Another author who could have taught Darville a thing or two about the imposture game, had he still been alive, was John O'Grady.  O'Grady's first book, the light-hearted They're a Weird Mob, was published in 1957 under the name Nino Culotta.  It purported to be an Italian immigrant's account of his arrival and settlement in Australia.  Unlike Darville he made no attempt to appear in public, and when he was exposed he played the whole thing for laughs.  He even published further books as Culotta, making his alter-ego protest that he could not possibly be his good friend John O'Grady because O'Grady was not Italian. 

Darville's main mistake was not to have a Plan B.  If Waits is caught in a lie he can tell either the truth or an even bigger lie.  His audience will happily accept either.  If all else fails he can always sing them a song.  O'Grady was willing to have a laugh at his own expense and then carry on the joke - as well as following up with other jokes in his successful subsequent career as a humourist. 

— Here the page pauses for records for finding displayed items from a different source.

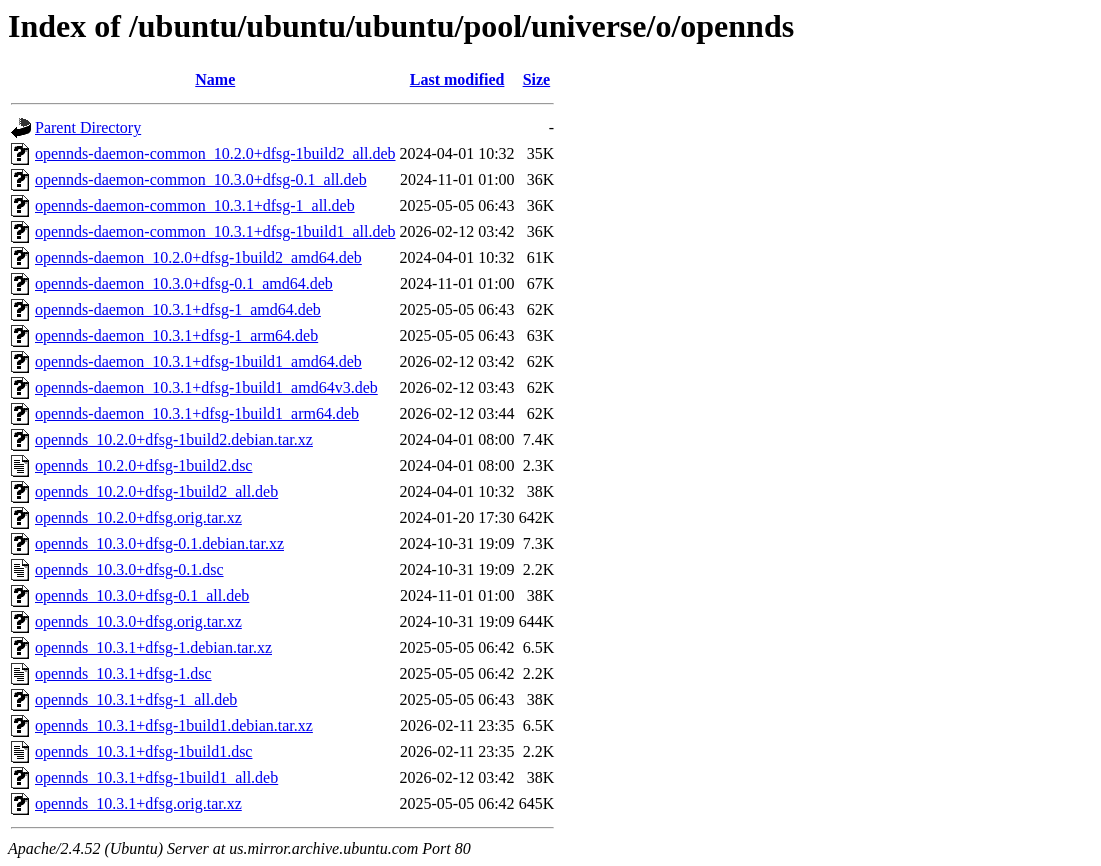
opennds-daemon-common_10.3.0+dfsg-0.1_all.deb (201, 179)
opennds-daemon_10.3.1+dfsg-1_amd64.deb (178, 309)
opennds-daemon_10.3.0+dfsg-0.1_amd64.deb (184, 283)
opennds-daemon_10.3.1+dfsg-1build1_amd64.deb (198, 361)
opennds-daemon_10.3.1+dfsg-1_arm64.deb (176, 335)
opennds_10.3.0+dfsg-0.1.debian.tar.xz (159, 543)
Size (537, 79)
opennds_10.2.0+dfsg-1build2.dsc (143, 465)
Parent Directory (88, 127)
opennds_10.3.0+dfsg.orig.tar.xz (138, 621)
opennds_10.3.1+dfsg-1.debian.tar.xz (153, 647)
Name (215, 79)
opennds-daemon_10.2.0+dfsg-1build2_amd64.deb (198, 257)
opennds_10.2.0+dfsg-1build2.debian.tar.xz (174, 439)
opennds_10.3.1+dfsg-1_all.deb (136, 699)
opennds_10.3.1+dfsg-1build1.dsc (143, 751)
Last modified (457, 79)
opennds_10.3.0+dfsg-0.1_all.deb (142, 595)
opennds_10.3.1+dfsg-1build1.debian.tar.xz (174, 725)
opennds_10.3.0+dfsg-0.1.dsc (129, 569)
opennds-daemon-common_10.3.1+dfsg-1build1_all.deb (215, 231)
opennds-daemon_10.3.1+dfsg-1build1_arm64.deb (197, 413)
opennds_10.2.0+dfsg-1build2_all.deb (156, 491)
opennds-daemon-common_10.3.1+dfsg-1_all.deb (195, 205)
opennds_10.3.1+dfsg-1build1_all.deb (156, 777)
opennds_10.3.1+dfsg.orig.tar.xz (138, 803)
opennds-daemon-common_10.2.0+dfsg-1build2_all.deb (215, 153)
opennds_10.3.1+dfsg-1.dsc (123, 673)
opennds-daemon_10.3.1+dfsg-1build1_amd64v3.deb (206, 387)
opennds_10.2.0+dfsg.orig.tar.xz (138, 517)
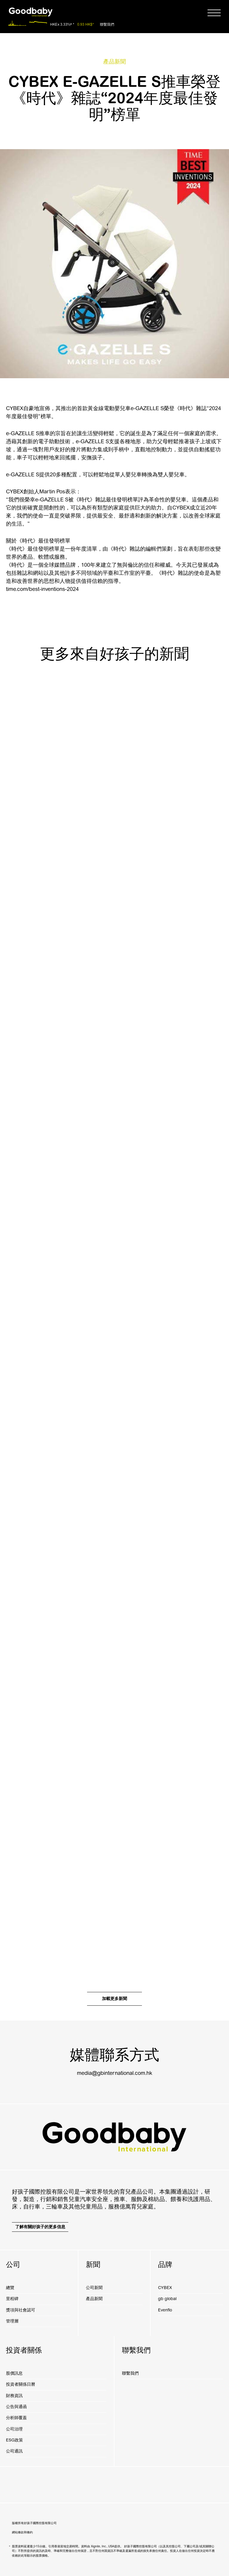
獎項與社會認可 (20, 2310)
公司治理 (14, 2429)
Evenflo (165, 2310)
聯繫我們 (107, 24)
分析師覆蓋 (16, 2417)
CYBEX (165, 2287)
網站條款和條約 (22, 2532)
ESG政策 (14, 2440)
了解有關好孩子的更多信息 (40, 2226)
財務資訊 (14, 2395)
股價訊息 (14, 2373)
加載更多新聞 (114, 1998)
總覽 (10, 2287)
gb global (167, 2298)
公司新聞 (94, 2287)
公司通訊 (14, 2451)
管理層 (12, 2321)
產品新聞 (94, 2298)
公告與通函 (16, 2406)
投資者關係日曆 (20, 2384)
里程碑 (12, 2298)
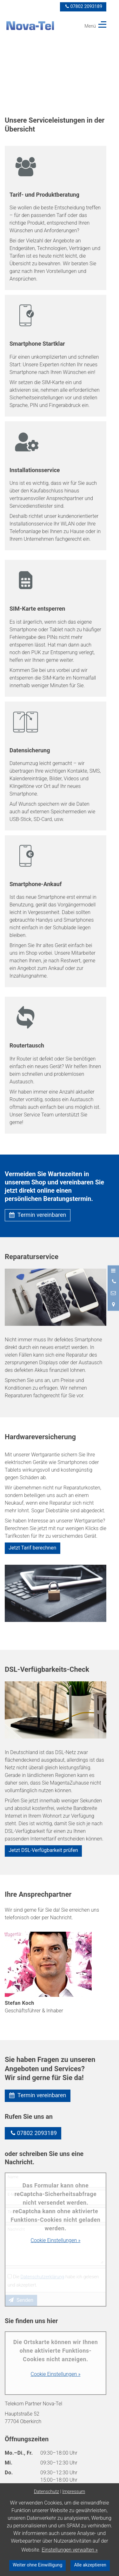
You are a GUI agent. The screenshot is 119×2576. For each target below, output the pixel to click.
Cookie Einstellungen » (56, 2240)
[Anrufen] (113, 1281)
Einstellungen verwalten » (70, 2550)
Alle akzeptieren (90, 2565)
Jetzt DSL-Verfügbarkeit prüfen (43, 1850)
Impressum (73, 2491)
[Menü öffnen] (113, 1270)
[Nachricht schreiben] (113, 1293)
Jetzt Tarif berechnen (32, 1548)
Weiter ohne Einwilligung (37, 2565)
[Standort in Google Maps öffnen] (113, 1304)
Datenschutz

Darville, by contrast, had no gift for either self-deprecation or candour.  Nor was she able to modulate her performance once its initial season had run its course.  If you are a one-trick pony, once that trick no longer amuses it's the knackery for you.  Or a career in the law.

Of course she is still alive and now 40 years old.  She has changed her name again and practices law as Helen Dale.  Despite claiming to have given up writing she blogs as SkepticLawyerIn a 2005 interview with the ABC she was strangely ambivalent and largely unrepentant about her time as 'Helen Demidenko' and the main thing she seems to have learned from the experience is a scorn for the literary establishment. 

It is always wise, from a psychological viewpoint, to reject that which has rejected you.  But in the light of history what are we to make of her tale of her father dying while 'on the job' with a prostitute?  Perhaps there is a further performance still to come.

Comments

Anonymous said…
Dale/Demidenko and friend stole my title and used it for her book. This should be made known. It devastated me.It was blatant theft. The title was not relevant to her book at all and swiped my history from me as I was preparing an autobiography.